** What is needed **
Reproduce the listing below, substituting "screen-control agent" for every occurrence of "computer-use agent" and leaving everything else unchanged.
--------------------
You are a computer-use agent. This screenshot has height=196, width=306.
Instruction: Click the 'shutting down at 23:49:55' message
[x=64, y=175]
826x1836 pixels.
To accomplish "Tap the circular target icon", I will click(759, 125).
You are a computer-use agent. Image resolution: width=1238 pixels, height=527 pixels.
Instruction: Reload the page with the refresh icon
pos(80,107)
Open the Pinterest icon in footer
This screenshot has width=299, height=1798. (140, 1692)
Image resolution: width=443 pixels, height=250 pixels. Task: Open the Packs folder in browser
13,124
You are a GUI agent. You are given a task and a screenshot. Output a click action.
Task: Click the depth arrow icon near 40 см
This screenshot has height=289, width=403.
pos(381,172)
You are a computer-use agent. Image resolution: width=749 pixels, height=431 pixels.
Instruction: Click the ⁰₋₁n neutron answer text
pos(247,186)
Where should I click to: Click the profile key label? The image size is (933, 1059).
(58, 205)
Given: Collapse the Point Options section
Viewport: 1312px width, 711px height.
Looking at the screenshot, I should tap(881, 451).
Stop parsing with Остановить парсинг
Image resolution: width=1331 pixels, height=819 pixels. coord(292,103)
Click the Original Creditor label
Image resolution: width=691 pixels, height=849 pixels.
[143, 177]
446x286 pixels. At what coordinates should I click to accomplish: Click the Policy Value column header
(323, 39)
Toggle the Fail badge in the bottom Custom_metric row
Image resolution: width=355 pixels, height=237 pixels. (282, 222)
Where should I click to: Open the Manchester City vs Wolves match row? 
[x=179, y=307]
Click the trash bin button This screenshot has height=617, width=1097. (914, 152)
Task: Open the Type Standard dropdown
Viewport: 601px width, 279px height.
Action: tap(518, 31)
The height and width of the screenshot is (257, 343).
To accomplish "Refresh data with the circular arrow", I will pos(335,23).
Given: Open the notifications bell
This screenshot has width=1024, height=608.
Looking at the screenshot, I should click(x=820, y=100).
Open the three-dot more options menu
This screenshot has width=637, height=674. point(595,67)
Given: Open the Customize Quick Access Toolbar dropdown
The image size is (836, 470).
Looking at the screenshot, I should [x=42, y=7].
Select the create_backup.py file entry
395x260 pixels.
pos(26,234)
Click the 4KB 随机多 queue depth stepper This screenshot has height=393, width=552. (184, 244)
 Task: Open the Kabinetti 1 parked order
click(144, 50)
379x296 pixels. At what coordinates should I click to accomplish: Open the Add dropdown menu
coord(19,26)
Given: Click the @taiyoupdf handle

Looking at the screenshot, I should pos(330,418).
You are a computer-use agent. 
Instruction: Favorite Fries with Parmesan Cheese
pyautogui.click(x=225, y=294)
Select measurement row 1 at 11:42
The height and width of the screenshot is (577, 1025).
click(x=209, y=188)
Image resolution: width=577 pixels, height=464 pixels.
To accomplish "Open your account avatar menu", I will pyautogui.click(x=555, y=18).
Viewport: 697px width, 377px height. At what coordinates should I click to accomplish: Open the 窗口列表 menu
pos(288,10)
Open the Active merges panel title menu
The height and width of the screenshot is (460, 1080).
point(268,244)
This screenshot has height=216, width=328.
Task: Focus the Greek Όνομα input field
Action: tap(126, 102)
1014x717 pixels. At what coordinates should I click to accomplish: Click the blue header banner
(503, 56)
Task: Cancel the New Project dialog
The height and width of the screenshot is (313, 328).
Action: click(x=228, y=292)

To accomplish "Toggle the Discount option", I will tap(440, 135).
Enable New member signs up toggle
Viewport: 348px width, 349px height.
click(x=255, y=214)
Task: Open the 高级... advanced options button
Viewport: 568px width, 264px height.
--------------------
** Answer to the task **
You are a screen-control agent. This screenshot has height=196, width=306.
Instruction: Click the 'shutting down at 23:49:55' message
[x=64, y=175]
826x1836 pixels.
To accomplish "Tap the circular target icon", I will click(759, 125).
You are a screen-control agent. Image resolution: width=1238 pixels, height=527 pixels.
Instruction: Reload the page with the refresh icon
pos(80,107)
Open the Pinterest icon in footer
This screenshot has width=299, height=1798. (140, 1692)
Image resolution: width=443 pixels, height=250 pixels. Task: Open the Packs folder in browser
13,124
You are a GUI agent. You are given a task and a screenshot. Output a click action.
Task: Click the depth arrow icon near 40 см
This screenshot has height=289, width=403.
pos(381,172)
You are a screen-control agent. Image resolution: width=749 pixels, height=431 pixels.
Instruction: Click the ⁰₋₁n neutron answer text
pos(247,186)
Where should I click to: Click the profile key label? The image size is (933, 1059).
(58, 205)
Given: Collapse the Point Options section
Viewport: 1312px width, 711px height.
Looking at the screenshot, I should tap(881, 451).
Stop parsing with Остановить парсинг
Image resolution: width=1331 pixels, height=819 pixels. coord(292,103)
Click the Original Creditor label
Image resolution: width=691 pixels, height=849 pixels.
[143, 177]
446x286 pixels. At what coordinates should I click to accomplish: Click the Policy Value column header
(323, 39)
Toggle the Fail badge in the bottom Custom_metric row
Image resolution: width=355 pixels, height=237 pixels. (282, 222)
Where should I click to: Open the Manchester City vs Wolves match row? 
[x=179, y=307]
Click the trash bin button This screenshot has height=617, width=1097. (914, 152)
Task: Open the Type Standard dropdown
Viewport: 601px width, 279px height.
Action: tap(518, 31)
The height and width of the screenshot is (257, 343).
To accomplish "Refresh data with the circular arrow", I will pos(335,23).
Given: Open the notifications bell
This screenshot has width=1024, height=608.
Looking at the screenshot, I should click(x=820, y=100).
Open the three-dot more options menu
This screenshot has width=637, height=674. point(595,67)
Given: Open the Customize Quick Access Toolbar dropdown
The image size is (836, 470).
Looking at the screenshot, I should [x=42, y=7].
Select the create_backup.py file entry
395x260 pixels.
pos(26,234)
Click the 4KB 随机多 queue depth stepper This screenshot has height=393, width=552. (184, 244)
 Task: Open the Kabinetti 1 parked order
click(144, 50)
379x296 pixels. At what coordinates should I click to accomplish: Open the Add dropdown menu
coord(19,26)
Given: Click the @taiyoupdf handle

Looking at the screenshot, I should pos(330,418).
You are a screen-control agent. 
Instruction: Favorite Fries with Parmesan Cheese
pyautogui.click(x=225, y=294)
Select measurement row 1 at 11:42
The height and width of the screenshot is (577, 1025).
click(x=209, y=188)
Image resolution: width=577 pixels, height=464 pixels.
To accomplish "Open your account avatar menu", I will pyautogui.click(x=555, y=18).
Viewport: 697px width, 377px height. At what coordinates should I click to accomplish: Open the 窗口列表 menu
pos(288,10)
Open the Active merges panel title menu
The height and width of the screenshot is (460, 1080).
point(268,244)
This screenshot has height=216, width=328.
Task: Focus the Greek Όνομα input field
Action: tap(126, 102)
1014x717 pixels. At what coordinates should I click to accomplish: Click the blue header banner
(503, 56)
Task: Cancel the New Project dialog
The height and width of the screenshot is (313, 328).
Action: click(x=228, y=292)

To accomplish "Toggle the Discount option", I will tap(440, 135).
Enable New member signs up toggle
Viewport: 348px width, 349px height.
click(x=255, y=214)
Task: Open the 高级... advanced options button
Viewport: 568px width, 264px height.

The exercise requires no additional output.